また、この時期にクレメンティがイタリアを離れ、イギリスで自己を磨いたことは、結果的には彼の人生に有利に働いた。イギリスは一足先に産業革命を迎えておりヨーロッパの中での先進国であり、イギリス人は大陸から美術品を輸入しまくっていた。あらゆるものが「古典的」な美風を備えるべきとされ、「古楽コンサート」(J.C.バッハ=アーベル)が盛況となり、世紀の終わり頃には「廃墟」が恭しく新造されるほどであった。イギリス人は音楽家もたくさん「輸入」し、「18世紀後半のイタリア器楽の中心はイギリスの首都だった、といっても過言ではない(p.35)」。紛れもなく、イギリスは音楽の中心地だったのである。

ドーセットでの7年の奉公契約を終えたクレメンティはロンドンに出る。何の後ろ盾もなかったクレメンティは当初はパッとしなかったが、1770年代後半に王立劇場の指揮者の職を得て人生が好転し始める。

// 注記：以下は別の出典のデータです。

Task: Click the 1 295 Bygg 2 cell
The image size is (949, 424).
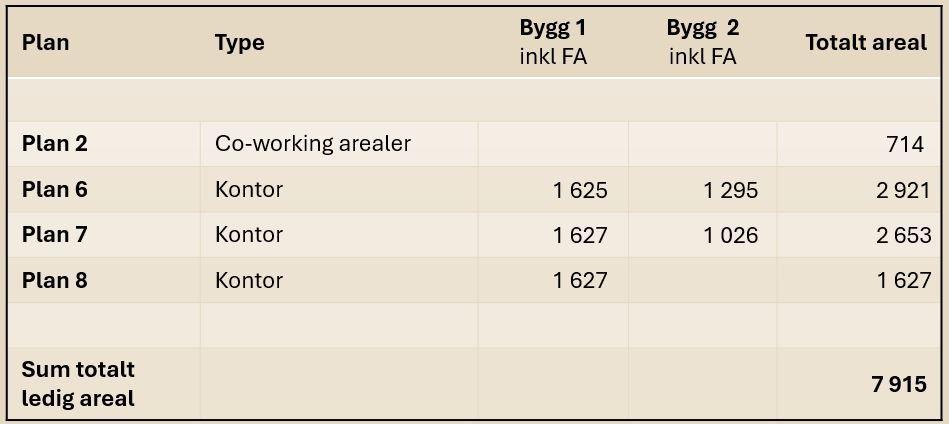Action: [x=731, y=191]
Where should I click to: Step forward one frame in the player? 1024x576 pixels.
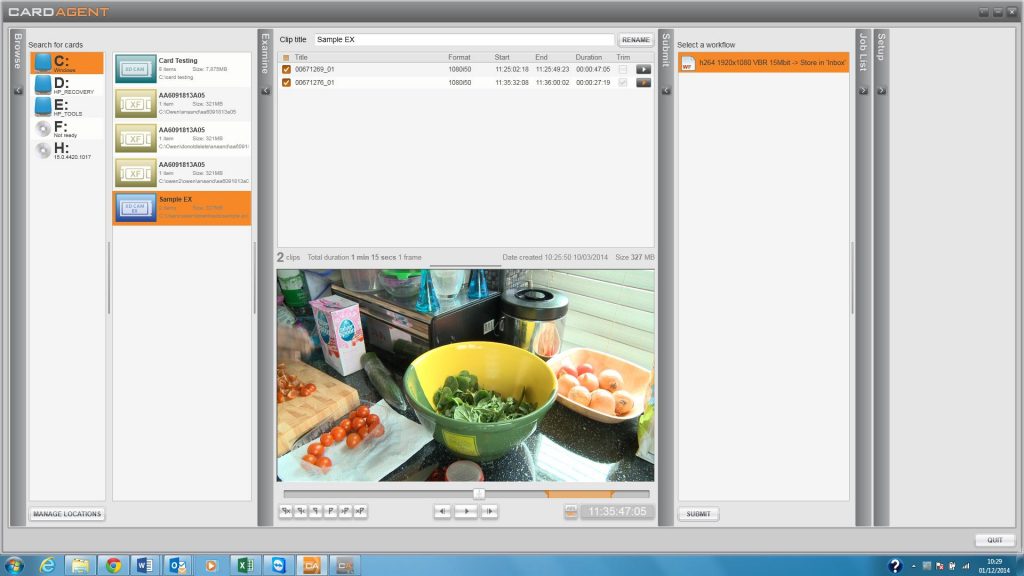(489, 511)
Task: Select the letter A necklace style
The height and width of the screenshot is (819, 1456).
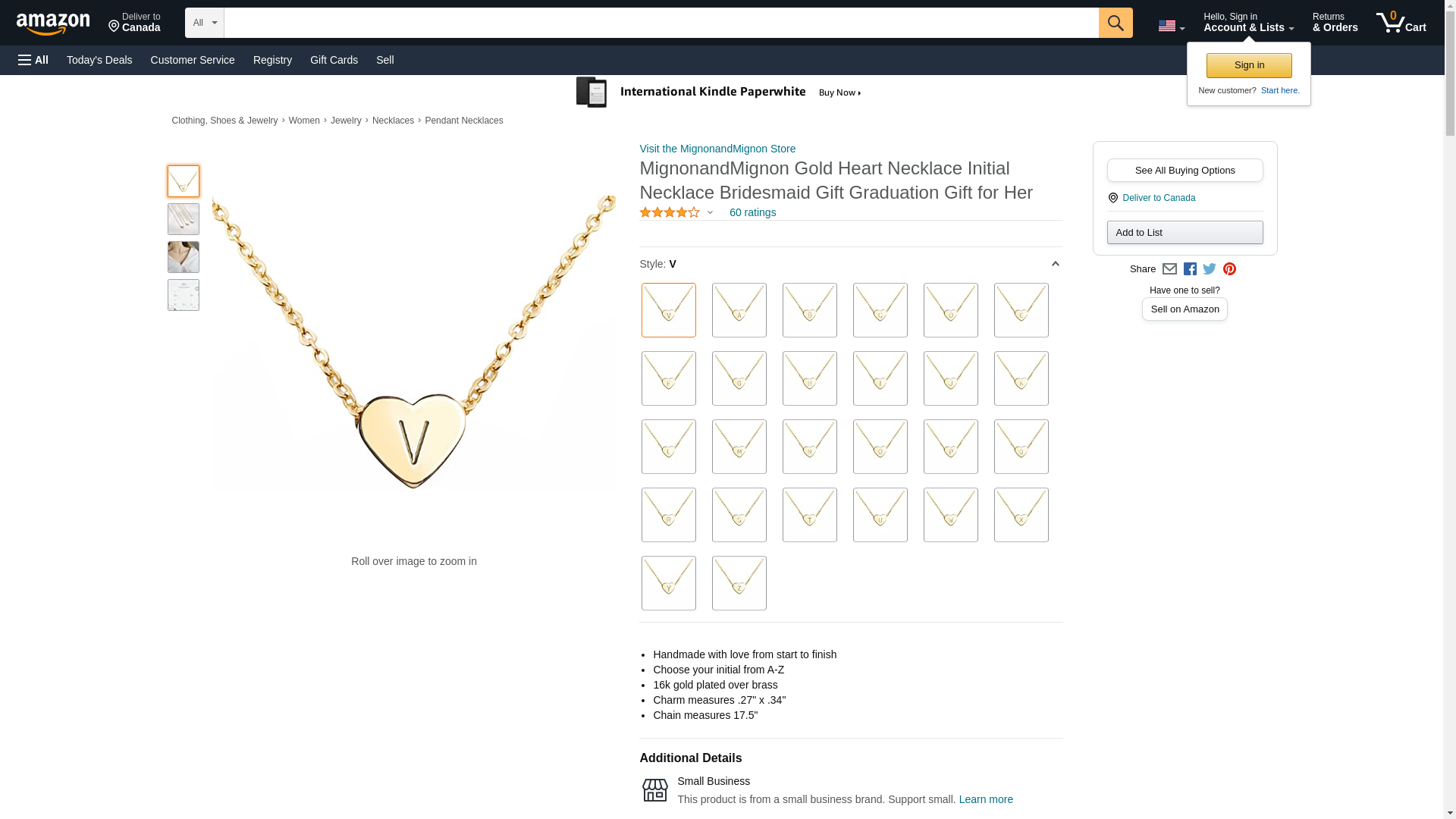Action: (739, 310)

そして1779年の春にOp.2のピアノソナタ(6曲)が出版されて、彼の名声が確立した。

ところでクレメンティが大陸旅行を行った際、ヨーゼフ2世の下でモーツァルトとの弾き比べが行われたのは割と有名なエピソードである。この頃のクレメンティは名人芸的(曲芸的)な技術はあったが、聴く人によってはいくぶん粗野に感じられるものだった。また彼のこの頃のピアノ技法は前時代に属するものだったようである。なお、モーツァルトの『魔笛』序曲はクレメンティの作品を下敷きにした形跡がある。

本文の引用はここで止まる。